A week before my mother died, as a respite from the stresses of caregiving, I booked myself into an Asian-style spa called Shoji – a nearly hidden little refuge tucked away on a mountaintop outside of Asheville, not far from the Blue Ridge Parkway.
I didn’t know when I made my reservation that I would end up there only a few days after her death. What I did know was that my body and mind needed the healing powers of warm bubbling waters interspersed with hot, cedar scented air and cold plunges. In a primal and intuitive way, the only therapy that felt right to me was a sauna.

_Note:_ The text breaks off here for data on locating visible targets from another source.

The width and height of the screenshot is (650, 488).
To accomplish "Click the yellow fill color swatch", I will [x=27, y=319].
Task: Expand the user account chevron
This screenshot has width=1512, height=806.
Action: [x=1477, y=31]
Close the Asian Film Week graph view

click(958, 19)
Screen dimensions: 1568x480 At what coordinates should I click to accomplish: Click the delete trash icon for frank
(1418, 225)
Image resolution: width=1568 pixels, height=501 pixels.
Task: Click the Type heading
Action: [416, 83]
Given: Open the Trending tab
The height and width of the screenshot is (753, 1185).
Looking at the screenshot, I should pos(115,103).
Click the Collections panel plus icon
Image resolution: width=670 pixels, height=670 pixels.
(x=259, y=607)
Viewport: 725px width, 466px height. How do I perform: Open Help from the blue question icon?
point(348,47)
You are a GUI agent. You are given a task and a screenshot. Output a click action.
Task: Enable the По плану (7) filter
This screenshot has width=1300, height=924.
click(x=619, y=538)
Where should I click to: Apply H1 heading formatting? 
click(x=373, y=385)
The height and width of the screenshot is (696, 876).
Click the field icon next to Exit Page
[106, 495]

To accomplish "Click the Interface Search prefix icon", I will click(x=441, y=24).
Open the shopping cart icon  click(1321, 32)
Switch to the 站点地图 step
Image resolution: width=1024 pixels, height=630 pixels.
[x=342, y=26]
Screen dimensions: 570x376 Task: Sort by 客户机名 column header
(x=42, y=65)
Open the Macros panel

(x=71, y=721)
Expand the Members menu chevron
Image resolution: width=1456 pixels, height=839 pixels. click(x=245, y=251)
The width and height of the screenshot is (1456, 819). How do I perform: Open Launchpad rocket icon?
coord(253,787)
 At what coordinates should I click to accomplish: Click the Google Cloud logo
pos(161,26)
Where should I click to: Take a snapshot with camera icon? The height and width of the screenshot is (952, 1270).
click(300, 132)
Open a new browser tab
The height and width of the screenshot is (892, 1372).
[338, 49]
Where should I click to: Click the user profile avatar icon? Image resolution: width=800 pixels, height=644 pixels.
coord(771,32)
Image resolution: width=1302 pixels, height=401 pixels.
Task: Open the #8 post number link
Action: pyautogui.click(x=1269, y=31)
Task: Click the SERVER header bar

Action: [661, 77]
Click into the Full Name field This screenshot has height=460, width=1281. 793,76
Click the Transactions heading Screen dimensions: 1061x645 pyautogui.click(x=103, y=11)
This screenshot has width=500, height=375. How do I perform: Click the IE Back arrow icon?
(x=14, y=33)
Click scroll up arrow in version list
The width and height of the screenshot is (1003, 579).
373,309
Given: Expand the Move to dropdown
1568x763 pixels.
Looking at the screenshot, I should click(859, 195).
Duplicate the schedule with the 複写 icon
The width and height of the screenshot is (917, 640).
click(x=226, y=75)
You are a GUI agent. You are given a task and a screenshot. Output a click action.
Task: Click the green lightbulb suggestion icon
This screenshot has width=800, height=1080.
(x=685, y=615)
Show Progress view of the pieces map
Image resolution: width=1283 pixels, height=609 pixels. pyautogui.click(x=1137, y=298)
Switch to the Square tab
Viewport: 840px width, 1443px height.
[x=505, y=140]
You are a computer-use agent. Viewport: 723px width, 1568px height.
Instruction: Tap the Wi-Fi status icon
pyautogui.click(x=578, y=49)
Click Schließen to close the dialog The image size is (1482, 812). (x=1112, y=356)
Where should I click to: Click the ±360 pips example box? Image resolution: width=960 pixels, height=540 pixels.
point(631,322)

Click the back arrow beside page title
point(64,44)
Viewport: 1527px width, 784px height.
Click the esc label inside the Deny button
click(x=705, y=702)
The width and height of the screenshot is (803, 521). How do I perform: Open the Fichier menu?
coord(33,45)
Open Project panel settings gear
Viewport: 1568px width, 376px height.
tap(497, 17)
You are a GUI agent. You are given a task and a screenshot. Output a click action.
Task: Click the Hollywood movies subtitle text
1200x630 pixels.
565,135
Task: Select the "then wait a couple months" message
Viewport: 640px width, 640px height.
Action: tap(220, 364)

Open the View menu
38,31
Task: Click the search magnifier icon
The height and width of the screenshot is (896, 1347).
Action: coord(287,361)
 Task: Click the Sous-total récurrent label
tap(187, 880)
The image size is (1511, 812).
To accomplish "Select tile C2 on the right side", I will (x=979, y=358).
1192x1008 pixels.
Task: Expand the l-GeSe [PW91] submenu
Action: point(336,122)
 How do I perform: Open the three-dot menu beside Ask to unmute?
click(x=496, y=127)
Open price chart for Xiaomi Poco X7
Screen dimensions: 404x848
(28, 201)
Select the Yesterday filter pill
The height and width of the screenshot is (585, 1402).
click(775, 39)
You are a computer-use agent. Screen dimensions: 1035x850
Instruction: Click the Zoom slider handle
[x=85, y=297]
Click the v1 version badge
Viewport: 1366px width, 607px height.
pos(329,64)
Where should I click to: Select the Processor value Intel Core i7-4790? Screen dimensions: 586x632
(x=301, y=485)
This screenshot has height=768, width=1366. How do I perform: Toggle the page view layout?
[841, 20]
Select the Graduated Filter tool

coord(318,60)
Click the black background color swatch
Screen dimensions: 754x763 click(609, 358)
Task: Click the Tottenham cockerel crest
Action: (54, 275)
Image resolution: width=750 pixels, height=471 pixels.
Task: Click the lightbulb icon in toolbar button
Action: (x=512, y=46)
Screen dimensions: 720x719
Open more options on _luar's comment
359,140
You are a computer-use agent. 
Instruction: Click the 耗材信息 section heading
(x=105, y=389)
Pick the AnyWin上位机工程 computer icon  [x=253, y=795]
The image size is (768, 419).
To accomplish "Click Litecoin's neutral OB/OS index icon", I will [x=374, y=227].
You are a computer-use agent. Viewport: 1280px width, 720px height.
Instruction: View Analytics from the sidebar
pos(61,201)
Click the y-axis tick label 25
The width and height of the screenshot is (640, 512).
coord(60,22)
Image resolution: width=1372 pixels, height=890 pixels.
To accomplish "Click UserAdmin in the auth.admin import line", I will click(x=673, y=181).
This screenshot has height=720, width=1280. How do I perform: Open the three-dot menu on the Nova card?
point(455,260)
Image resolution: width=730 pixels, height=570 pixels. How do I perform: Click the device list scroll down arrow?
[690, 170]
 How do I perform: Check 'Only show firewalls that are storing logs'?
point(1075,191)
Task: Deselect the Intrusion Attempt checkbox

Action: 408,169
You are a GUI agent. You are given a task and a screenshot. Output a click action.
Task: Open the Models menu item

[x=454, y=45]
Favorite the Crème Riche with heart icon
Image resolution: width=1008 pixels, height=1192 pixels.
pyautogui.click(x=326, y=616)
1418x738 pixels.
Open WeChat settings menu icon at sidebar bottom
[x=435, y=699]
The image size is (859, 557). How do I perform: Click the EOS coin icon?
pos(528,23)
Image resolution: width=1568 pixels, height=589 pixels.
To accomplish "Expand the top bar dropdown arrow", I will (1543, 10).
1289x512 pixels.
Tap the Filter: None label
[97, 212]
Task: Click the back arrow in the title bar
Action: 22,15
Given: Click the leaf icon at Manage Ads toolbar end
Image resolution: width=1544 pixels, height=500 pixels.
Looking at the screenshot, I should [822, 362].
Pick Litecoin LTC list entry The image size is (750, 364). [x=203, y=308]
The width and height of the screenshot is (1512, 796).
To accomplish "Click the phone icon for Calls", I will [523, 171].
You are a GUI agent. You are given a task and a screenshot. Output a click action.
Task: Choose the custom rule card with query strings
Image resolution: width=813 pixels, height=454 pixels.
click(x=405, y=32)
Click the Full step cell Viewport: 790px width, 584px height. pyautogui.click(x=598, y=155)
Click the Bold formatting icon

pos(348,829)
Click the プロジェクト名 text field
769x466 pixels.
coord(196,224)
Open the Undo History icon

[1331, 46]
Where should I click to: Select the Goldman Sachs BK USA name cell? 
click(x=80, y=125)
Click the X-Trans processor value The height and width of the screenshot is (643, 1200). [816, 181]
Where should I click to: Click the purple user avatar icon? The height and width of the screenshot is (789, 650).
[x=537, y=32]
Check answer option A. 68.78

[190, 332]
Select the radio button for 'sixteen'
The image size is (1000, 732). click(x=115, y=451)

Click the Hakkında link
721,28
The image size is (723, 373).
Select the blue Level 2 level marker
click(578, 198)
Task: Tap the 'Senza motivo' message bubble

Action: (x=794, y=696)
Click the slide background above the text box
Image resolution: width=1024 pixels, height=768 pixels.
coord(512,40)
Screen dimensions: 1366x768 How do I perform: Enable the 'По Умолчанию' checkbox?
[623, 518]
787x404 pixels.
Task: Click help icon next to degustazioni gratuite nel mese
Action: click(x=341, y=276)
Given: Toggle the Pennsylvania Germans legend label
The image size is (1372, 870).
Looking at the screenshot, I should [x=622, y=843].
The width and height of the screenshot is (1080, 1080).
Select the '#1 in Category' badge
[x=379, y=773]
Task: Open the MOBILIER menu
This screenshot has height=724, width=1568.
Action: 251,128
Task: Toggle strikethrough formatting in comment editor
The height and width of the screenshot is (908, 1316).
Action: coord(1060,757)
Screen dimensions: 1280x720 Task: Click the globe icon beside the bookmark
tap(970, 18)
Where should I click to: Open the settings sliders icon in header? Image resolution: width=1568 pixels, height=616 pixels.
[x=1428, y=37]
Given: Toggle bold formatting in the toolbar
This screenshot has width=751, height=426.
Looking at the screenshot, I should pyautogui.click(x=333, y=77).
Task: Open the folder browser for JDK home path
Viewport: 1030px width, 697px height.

My son introduced me to the Finnish sauna experience last year, when I spent Christmas with him in Helsinki. Many Finns consider the sauna essential to their wellbeing, as evidenced by the ratio of one sauna for every two people in the country. [‘Sauna,’ interestingly, is the only Finnish word to make it into everyday English.]
Unaware of a Finnish-style sauna in Asheville, I headed to a quiet and reclusive Japanese mountain spa called Shoji.
In addition to the hot sauna, there is a private hot tub and a cold plunge.
I stayed at Shoji for a couple of hours, alternating between heat and cold, air and water, pondering life and death, and the newly raw absence of my mother from my life.
I drank tea and read a book, and let the water and sauna therapies do their transformative magic.
After a few hours, I felt more at peace and – at least temporarily – physically restored. And so I returned to Shoji each week that month until I felt ready to tackle the world on my own again.
It’s been weeks since I’ve been there now, and I hadn’t given Shoji much thought until yesterday, while looking for something else, I came across the writings of Frank Ostaseski, co-founder of the Zen Hospice Project.
“There is no separation between life and death,” he writes in his book, The Five Invitations: Discovering What Death Can Teach Us About Living Fully, “other than a small hyphen, a thin line that connects the two.
“Death is not waiting for us at the end of a long road. Death is always with us, in the marrow of every passing moment. She is the secret teacher hiding in plain sight. She helps us to discover what matters most.”
In Japanese Zen, Ostaseski went on to say, “the term shoji translates as ‘birth-death.'”
Birth … death … mother … daughter.
I had no idea of the meaning of its name when I headed to Shoji to begin sorting out my head and heart after the death of my mother.
I only knew that, for reasons I couldn’t explain, Shoji was where I needed to be.